[Raw data]:
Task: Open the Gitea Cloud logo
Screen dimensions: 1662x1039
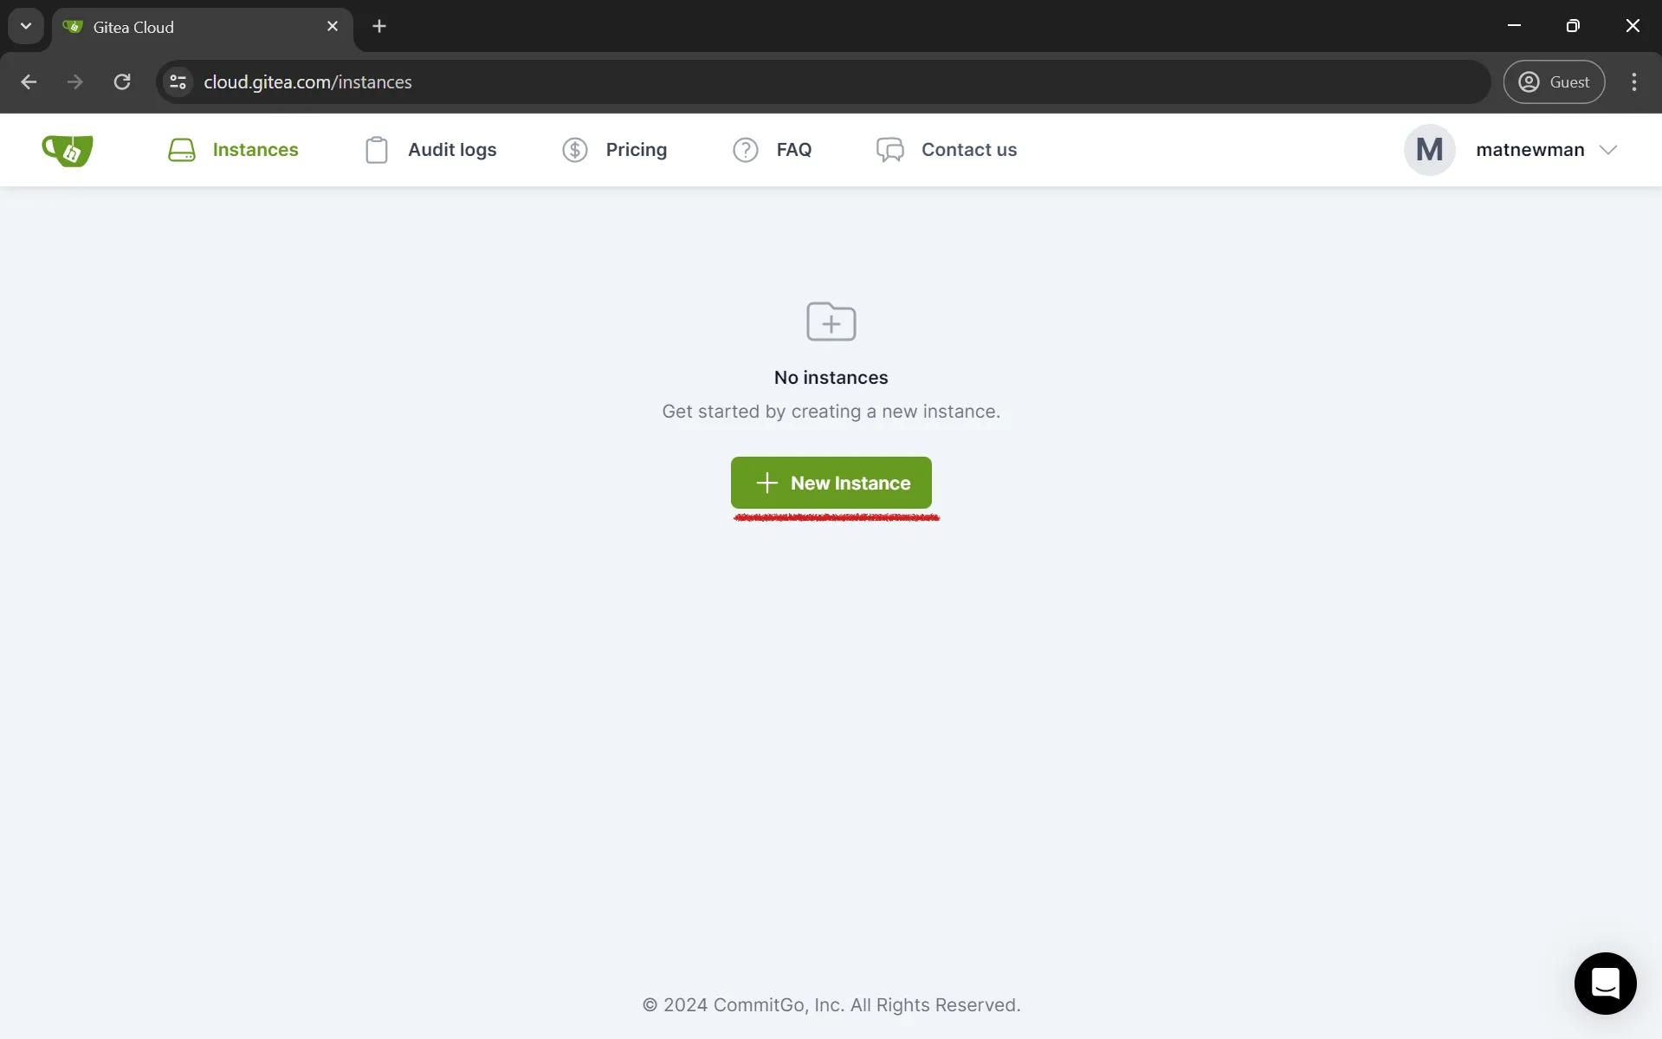Action: coord(67,149)
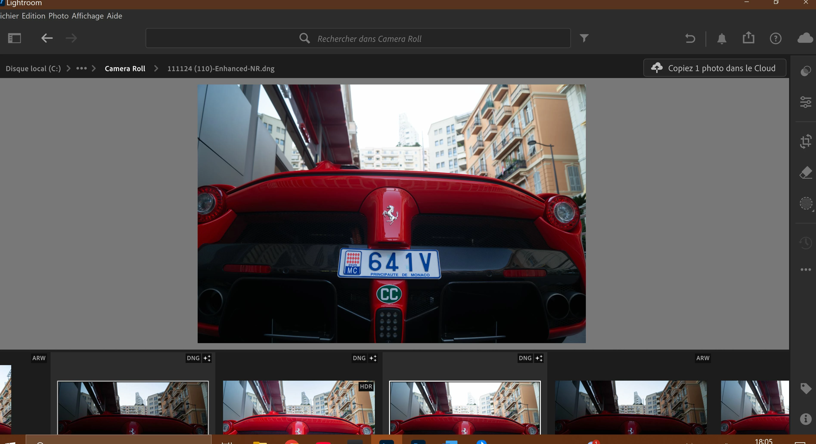This screenshot has width=816, height=444.
Task: Open the Keywords tag panel
Action: (x=806, y=388)
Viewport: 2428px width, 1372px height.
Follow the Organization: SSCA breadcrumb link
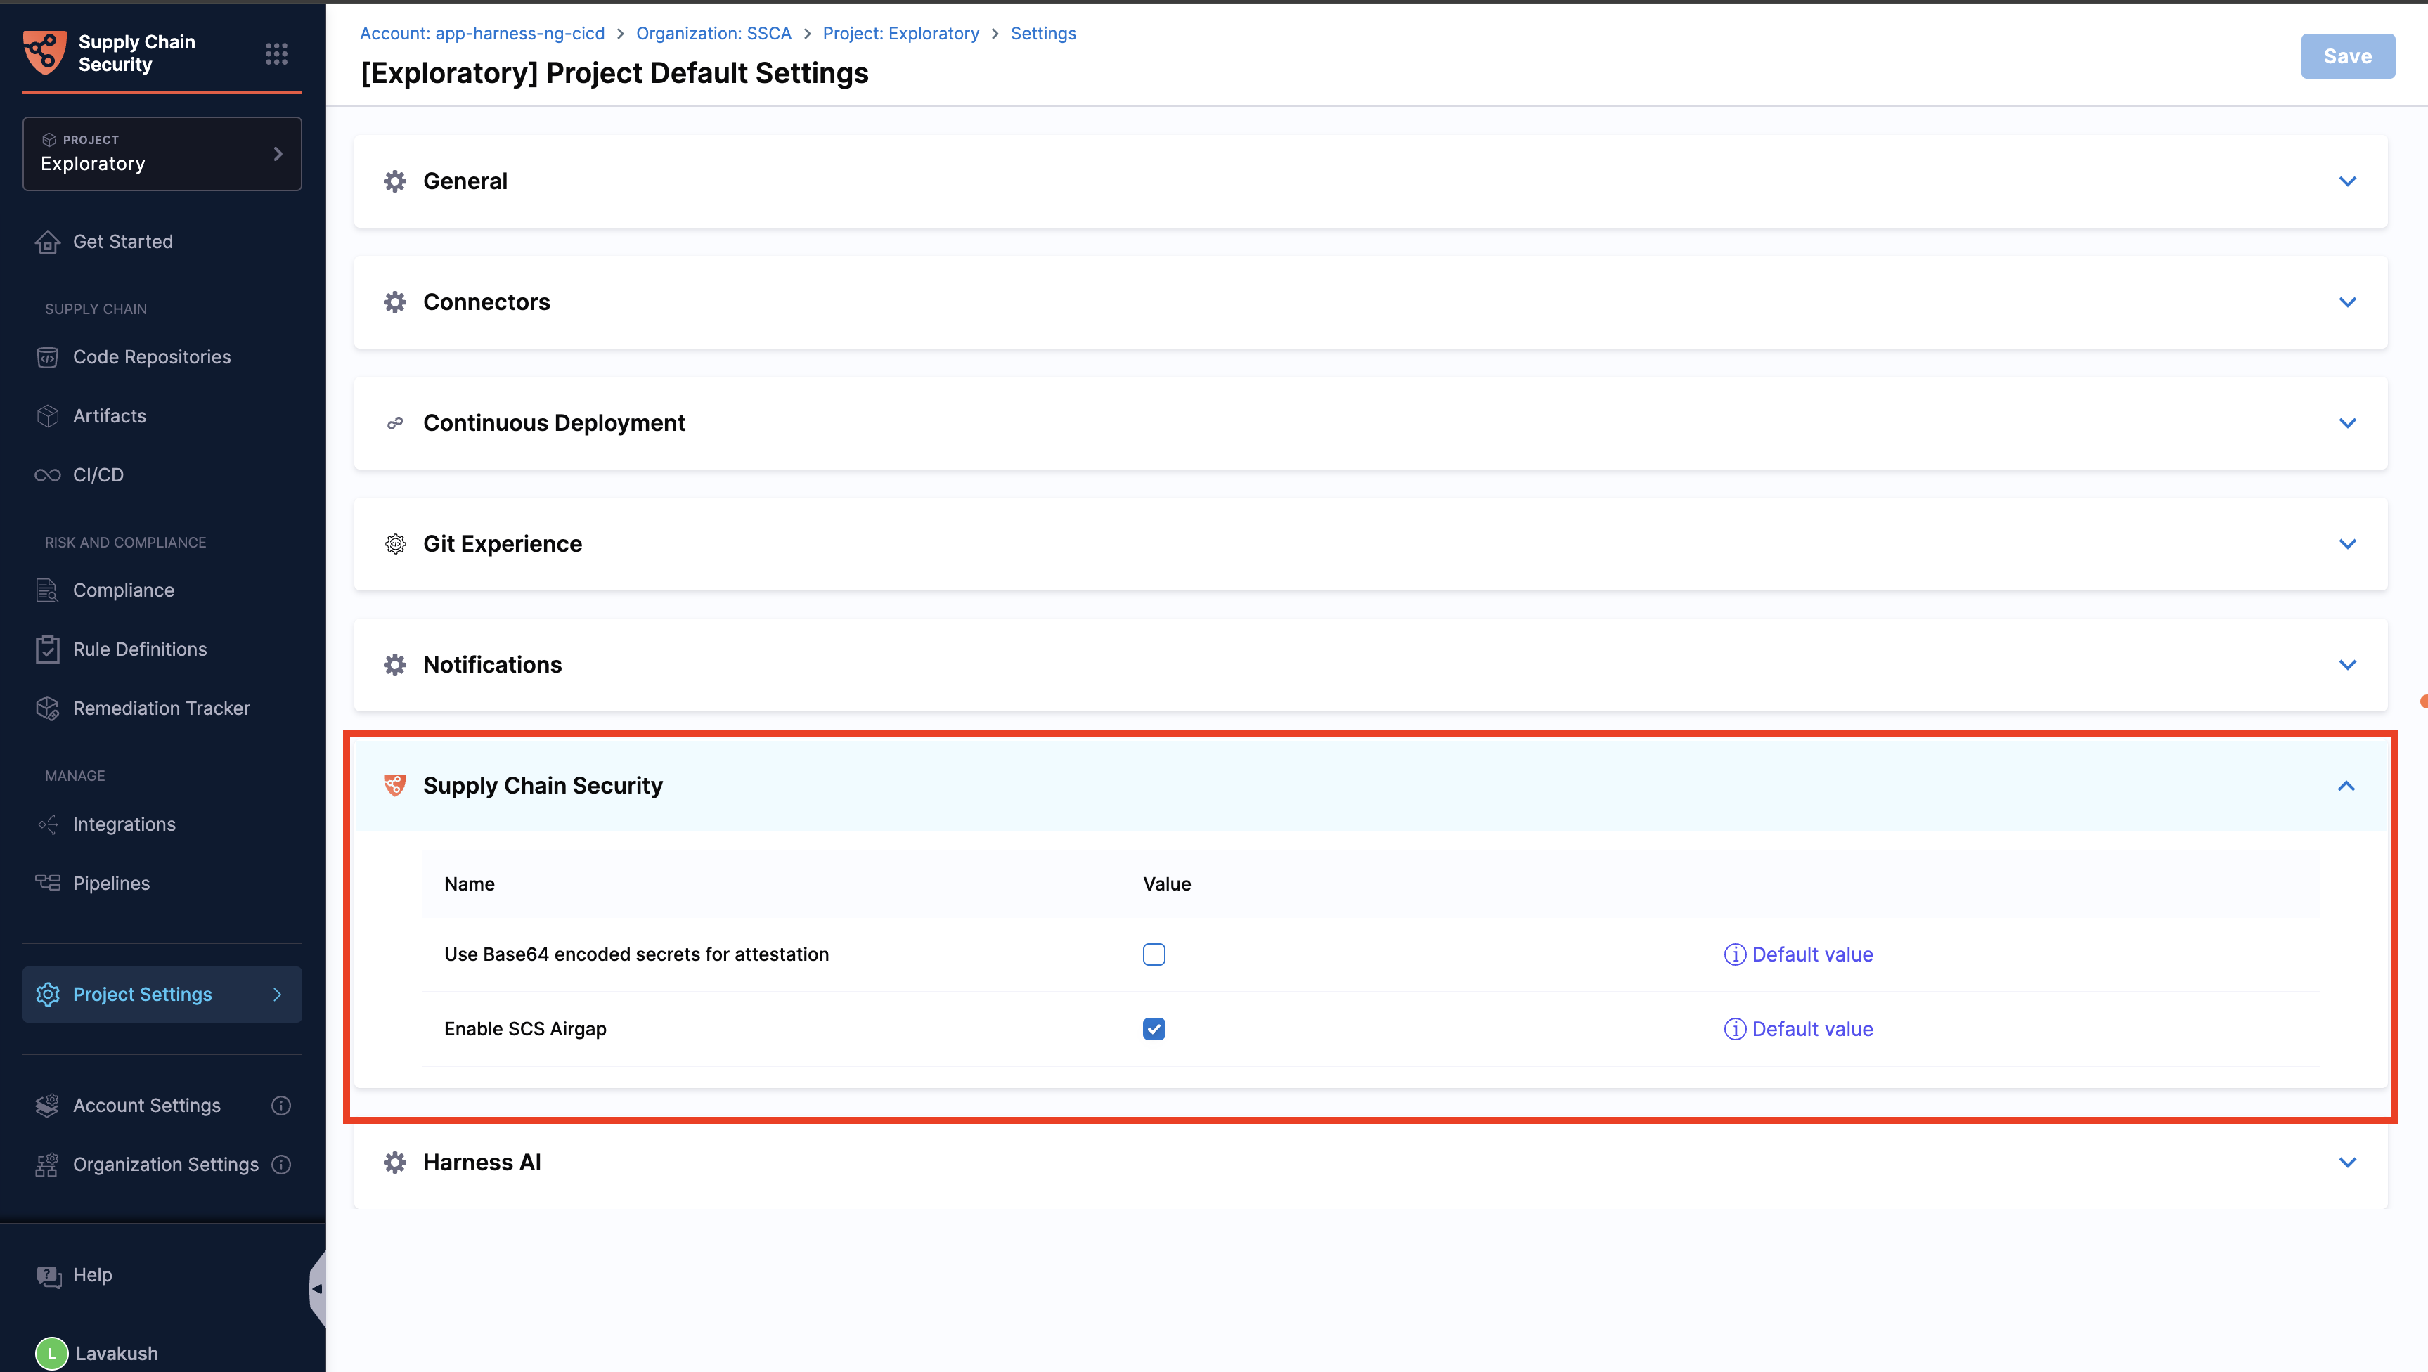click(714, 33)
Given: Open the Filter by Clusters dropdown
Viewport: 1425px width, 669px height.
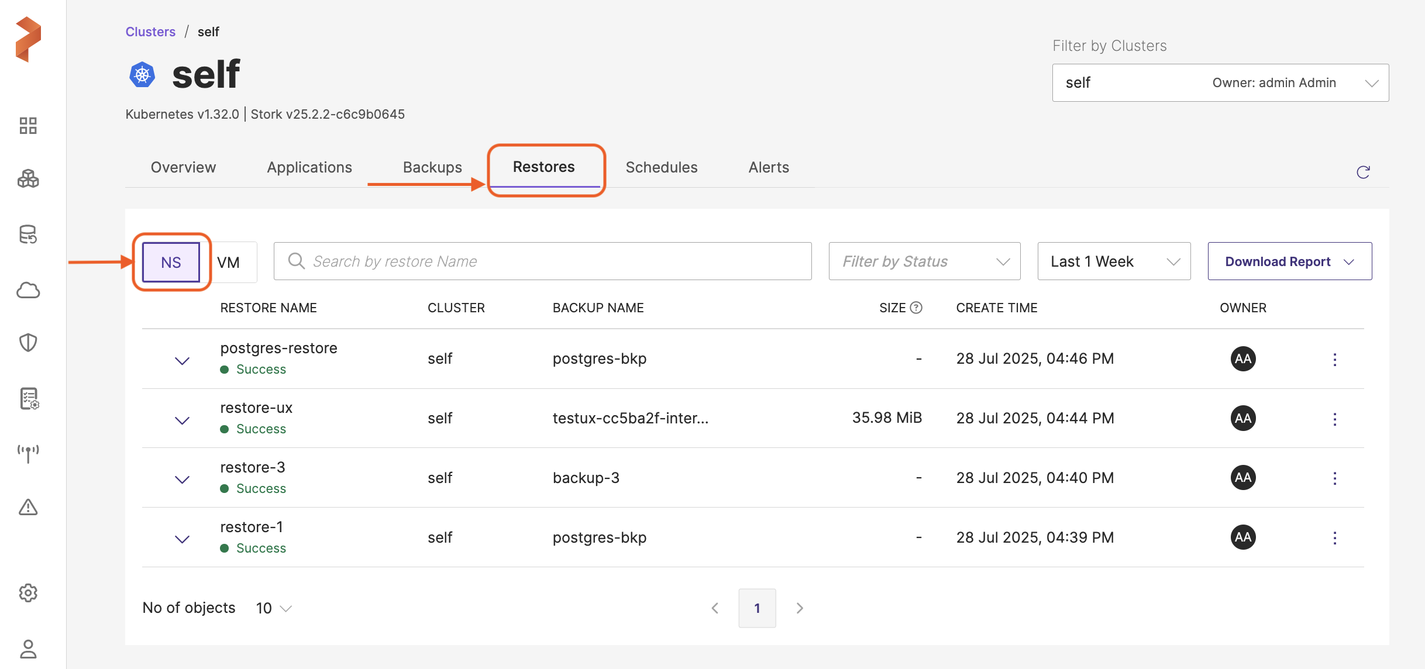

[Task to carry out]: Where a line in the entries holds "Viewport", copy that line.

[Response to this exercise]:
Viewport: 2428px width, 1372px height.
Viewport: 1425px width, 669px height.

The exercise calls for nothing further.